Viral maturation of HIV-1 involves refolding of its genomic RNA, which is believed to include a rearrangement of the SL1 stem-loop from a metastable conformation called kissing loop dimer (KD) to a stable one termed extended dimer (ED). To investigate this rearrangement in vitro we have studied the thermal melting of the RNA dimers formed by slightly modified 23-nucleotide SL1 RNA of HIV-1 Mal. Local structural changes in the RNA dimers during the melting were monitored by changes in the fluorescence of 2-aminopurine (2AP) incorporated in predetermined positions of RNA. We have shown that the stem regions of both preformed KD and ED melt in the temperature interval from 75°C to 90°C. Kissing loop interface of the KD RNA is found to be disrupted at lower temperatures from 20°C to 55°C, at which the stem regions remain intact.

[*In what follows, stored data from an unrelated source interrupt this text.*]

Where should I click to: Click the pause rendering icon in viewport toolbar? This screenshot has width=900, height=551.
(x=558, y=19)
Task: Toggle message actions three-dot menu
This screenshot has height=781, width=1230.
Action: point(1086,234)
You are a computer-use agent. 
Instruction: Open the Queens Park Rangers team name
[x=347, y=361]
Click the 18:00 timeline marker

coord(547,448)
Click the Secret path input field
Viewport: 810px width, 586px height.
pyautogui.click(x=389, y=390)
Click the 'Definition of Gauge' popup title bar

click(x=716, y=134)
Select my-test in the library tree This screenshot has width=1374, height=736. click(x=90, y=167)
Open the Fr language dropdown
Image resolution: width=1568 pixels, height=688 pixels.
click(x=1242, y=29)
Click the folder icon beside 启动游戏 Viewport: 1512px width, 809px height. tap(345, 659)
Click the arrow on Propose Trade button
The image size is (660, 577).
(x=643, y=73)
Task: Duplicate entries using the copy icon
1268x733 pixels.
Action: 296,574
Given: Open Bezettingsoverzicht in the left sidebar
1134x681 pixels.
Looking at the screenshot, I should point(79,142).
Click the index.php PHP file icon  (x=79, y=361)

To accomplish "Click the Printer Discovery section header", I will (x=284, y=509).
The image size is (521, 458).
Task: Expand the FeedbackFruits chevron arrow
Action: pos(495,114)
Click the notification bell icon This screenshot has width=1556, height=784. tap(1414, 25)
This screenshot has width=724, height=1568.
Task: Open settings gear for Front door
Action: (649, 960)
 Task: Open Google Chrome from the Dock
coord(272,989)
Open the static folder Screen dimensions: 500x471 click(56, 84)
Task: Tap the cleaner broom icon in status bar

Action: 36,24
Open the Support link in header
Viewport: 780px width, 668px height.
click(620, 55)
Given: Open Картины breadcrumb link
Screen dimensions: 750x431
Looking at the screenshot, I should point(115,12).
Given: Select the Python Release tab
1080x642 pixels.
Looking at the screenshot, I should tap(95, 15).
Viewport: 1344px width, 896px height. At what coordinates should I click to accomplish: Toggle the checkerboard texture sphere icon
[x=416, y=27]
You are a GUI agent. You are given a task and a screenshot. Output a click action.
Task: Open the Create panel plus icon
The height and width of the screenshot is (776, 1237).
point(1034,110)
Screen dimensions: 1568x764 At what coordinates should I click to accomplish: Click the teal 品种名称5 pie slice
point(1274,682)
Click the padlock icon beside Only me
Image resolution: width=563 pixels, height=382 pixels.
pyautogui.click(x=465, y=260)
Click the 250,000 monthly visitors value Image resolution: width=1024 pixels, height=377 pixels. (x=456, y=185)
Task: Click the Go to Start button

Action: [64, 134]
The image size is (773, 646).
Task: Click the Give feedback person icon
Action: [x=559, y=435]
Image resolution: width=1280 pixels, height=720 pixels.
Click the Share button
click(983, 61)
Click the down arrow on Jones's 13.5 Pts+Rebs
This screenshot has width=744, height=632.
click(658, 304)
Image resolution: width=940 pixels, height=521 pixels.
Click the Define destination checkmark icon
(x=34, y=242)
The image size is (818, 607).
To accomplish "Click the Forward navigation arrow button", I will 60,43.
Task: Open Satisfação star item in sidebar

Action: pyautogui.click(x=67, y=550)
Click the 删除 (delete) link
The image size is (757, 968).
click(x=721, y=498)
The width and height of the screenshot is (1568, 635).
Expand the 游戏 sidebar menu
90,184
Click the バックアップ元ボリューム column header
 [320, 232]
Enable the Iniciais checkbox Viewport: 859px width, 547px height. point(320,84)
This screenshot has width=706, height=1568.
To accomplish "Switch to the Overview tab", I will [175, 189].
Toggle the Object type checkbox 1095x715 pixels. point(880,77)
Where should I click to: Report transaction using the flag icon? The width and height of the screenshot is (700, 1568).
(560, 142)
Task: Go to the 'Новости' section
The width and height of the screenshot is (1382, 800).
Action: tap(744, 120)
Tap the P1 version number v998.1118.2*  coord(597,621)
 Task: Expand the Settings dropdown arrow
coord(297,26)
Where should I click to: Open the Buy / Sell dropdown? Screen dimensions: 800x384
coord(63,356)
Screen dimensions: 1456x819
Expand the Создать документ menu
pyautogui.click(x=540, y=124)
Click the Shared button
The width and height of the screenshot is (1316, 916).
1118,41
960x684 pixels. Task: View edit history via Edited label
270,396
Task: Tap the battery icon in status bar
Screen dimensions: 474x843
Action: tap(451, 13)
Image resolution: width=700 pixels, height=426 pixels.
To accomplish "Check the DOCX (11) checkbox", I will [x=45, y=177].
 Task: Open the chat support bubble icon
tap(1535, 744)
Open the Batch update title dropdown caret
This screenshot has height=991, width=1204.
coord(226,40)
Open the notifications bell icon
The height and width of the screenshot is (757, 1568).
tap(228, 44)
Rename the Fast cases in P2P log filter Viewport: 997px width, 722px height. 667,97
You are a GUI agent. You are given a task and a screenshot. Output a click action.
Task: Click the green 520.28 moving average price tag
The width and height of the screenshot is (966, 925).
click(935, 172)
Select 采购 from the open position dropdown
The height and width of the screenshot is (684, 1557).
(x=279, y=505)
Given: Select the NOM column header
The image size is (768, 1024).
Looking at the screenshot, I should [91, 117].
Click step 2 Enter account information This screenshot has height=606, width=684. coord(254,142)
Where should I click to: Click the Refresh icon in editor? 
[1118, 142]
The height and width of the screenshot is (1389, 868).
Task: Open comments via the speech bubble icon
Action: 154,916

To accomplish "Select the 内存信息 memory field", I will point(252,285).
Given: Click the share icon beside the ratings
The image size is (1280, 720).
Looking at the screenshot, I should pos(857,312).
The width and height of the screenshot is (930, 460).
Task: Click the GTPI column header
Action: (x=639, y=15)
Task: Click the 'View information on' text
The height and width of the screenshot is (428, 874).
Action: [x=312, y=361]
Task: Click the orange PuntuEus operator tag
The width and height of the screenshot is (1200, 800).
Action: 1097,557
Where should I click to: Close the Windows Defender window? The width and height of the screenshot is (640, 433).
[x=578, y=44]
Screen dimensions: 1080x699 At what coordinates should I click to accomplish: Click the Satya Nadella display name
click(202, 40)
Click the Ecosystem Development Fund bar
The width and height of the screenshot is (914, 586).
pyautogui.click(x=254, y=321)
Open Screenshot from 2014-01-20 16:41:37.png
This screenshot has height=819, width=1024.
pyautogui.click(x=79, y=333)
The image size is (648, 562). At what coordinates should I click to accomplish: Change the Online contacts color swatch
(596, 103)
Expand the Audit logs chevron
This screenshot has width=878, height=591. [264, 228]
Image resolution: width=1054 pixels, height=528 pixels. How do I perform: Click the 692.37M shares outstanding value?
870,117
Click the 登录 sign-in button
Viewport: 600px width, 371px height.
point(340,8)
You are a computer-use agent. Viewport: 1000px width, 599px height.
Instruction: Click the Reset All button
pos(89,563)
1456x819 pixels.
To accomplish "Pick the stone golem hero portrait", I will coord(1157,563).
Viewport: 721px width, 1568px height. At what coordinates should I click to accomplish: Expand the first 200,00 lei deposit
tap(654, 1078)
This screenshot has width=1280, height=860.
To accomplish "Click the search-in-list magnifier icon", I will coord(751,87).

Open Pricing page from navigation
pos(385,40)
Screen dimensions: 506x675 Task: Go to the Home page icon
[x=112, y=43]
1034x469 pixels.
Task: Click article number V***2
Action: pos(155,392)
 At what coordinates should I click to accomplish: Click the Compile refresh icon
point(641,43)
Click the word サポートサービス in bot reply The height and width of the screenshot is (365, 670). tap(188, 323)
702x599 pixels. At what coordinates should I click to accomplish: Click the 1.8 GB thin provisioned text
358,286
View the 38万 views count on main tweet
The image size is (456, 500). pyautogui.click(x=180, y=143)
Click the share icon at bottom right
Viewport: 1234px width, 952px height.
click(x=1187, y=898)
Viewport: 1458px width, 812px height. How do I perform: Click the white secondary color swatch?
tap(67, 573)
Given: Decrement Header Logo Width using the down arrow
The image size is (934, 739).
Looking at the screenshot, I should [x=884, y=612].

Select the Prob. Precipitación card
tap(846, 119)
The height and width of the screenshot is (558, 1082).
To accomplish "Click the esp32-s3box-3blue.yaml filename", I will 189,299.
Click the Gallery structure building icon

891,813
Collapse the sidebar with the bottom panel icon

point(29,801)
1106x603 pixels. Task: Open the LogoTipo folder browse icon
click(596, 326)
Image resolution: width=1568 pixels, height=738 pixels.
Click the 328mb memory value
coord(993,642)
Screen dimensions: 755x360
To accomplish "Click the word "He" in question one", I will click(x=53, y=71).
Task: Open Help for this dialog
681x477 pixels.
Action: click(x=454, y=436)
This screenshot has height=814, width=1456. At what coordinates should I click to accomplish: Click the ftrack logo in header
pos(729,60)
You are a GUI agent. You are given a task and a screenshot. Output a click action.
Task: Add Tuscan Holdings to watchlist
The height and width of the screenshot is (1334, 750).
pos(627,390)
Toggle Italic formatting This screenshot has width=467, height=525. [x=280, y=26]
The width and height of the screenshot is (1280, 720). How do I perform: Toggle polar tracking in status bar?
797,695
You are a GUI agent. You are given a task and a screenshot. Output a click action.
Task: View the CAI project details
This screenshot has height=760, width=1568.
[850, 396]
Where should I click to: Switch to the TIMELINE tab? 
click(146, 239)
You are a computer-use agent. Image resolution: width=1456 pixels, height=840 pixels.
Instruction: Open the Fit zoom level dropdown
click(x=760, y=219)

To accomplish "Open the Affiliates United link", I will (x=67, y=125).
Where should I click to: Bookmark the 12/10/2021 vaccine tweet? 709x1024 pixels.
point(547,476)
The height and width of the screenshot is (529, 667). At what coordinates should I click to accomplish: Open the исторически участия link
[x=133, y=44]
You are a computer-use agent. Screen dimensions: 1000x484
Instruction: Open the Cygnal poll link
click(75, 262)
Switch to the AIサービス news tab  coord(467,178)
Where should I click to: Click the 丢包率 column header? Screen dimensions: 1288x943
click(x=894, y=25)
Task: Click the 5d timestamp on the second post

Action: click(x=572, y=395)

Conversion of the preformed KD to ED overcoming the kinetic barrier occurs between 55°C and 65°C. The melting of “loop-loop” regions in both preformed and newly formed EDs takes place around 70°C. Our finding that thermoinduced KD-to-ED conversion is preceded by transient dissociation of loop-loop interface disagrees with a common idea of strand exchange without disruption of loop-loop-contact.